The immunological status of both the healthy and the unhealthy individuals, as well as environmental factors, may affect changes in the levels and prevalence of maternal cells and also in immune modulatory treatment [18,52,53].

Maternal cells have been identified in multiple tissues, such as muscle, liver, heart, spleen, thymus, pancreas, and skin, both in individuals with autoimmune diseases and in others [14,19,22,23,31,54]. The chimeric maternal cells also seem to differentiate into organ-specific cells, indicating cellular plasticity [22,23,54]. In the present study we investigated only blood with regard to MMc; the situation could be different in tissues both in quantity and frequency, as it was in a patient with scleroderma who tested negative for maternal cells in blood but was found post mortem to harbour MMc in multiple tissues, including bone marrow [25]. Our recent study of MMc in children’s blood and tonsils and adenoids revealed an almost doubled concentration of maternal cells in the tissues compared to that in the blood, although all the children who tested positive in the blood were also positive in the tissues [50]. Suskind et al. did not find a significant relation between MMc and inflammatory bowel disease (IBD), but the frequency and quantity of MMc in tissues was higher, both in IBD patients and controls, than it was in the blood [55]. In this context, it might be more suitable to investigate Mc in affected tissues, where chimeric cells may exert their function.

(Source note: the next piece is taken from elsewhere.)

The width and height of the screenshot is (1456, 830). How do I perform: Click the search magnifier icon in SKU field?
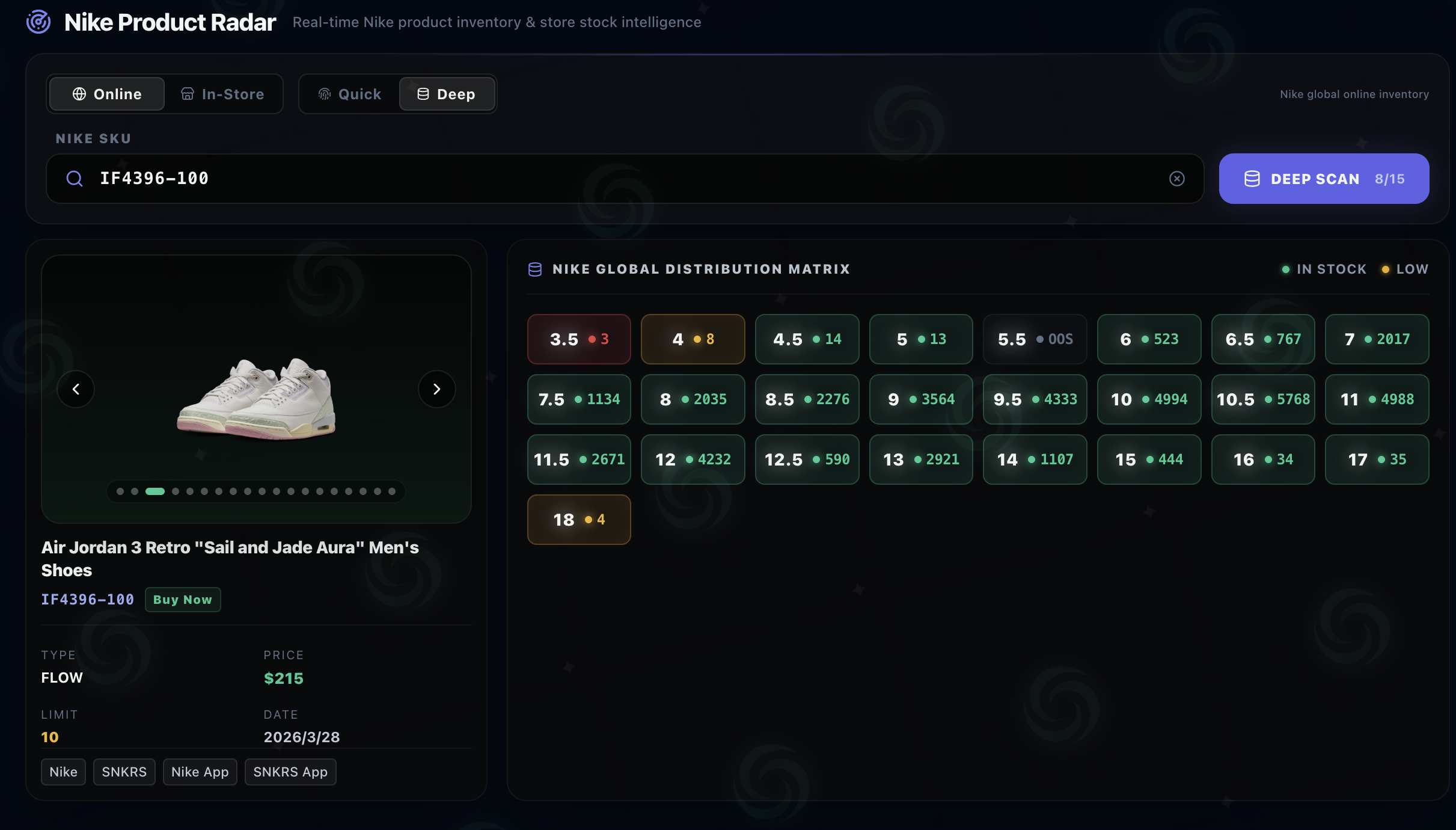click(x=75, y=179)
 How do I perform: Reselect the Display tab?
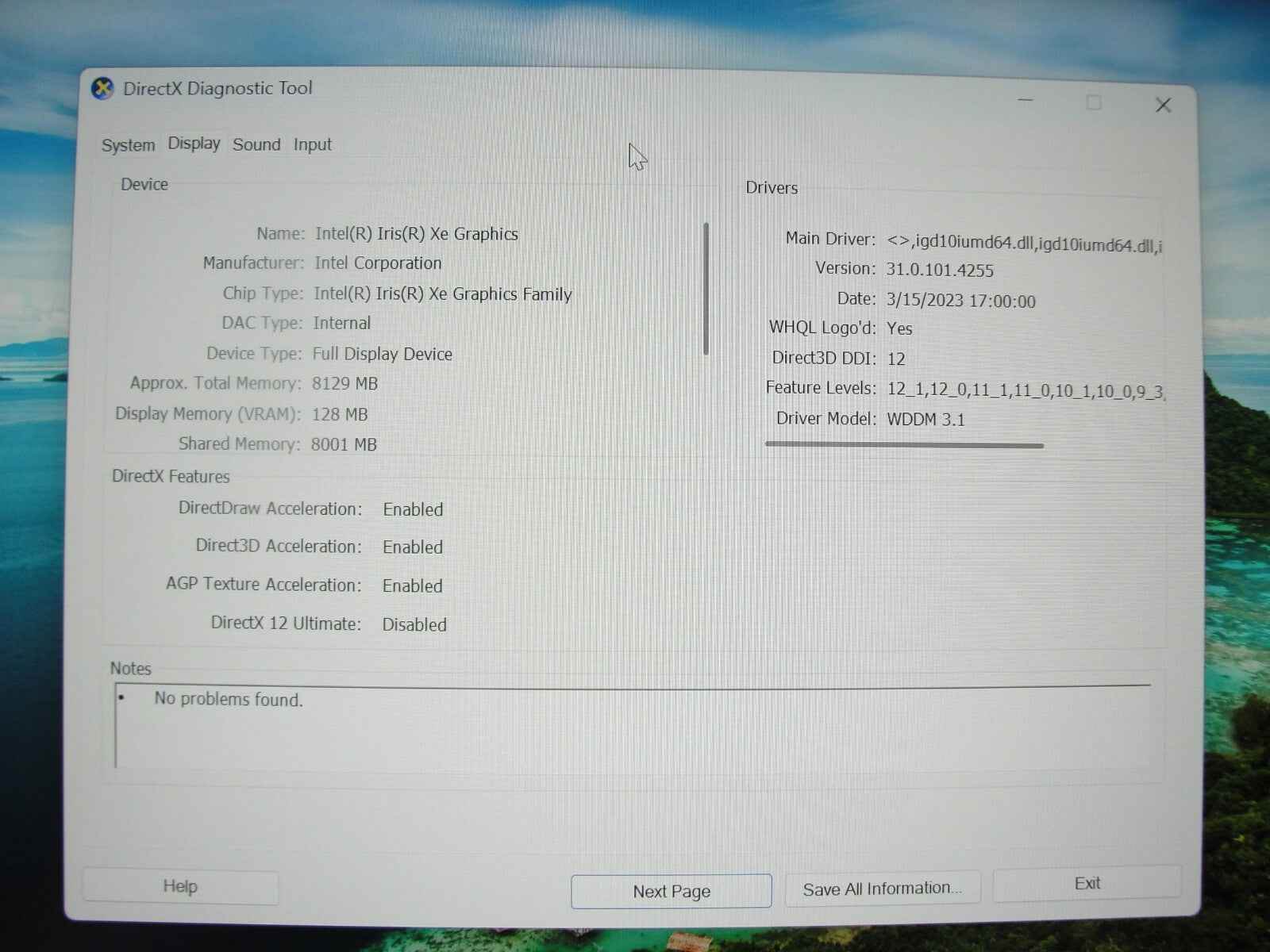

To summarize, the present study did not show any association between MMc and SLE. The overall frequency of MMc in patients and controls was lower than that reported in previous studies, indicating that MMc might not be as common in adults as previously claimed—although differences in the sensitivity of methods must be taken into account. In studies on MMc and FMc, the pregnancy history of study subjects and the choice of control group might be of crucial importance. Although MMc may have implications for some autoimmune diseases, especially in children, in the present study we could not substantiate this relationship in adult SLE patients.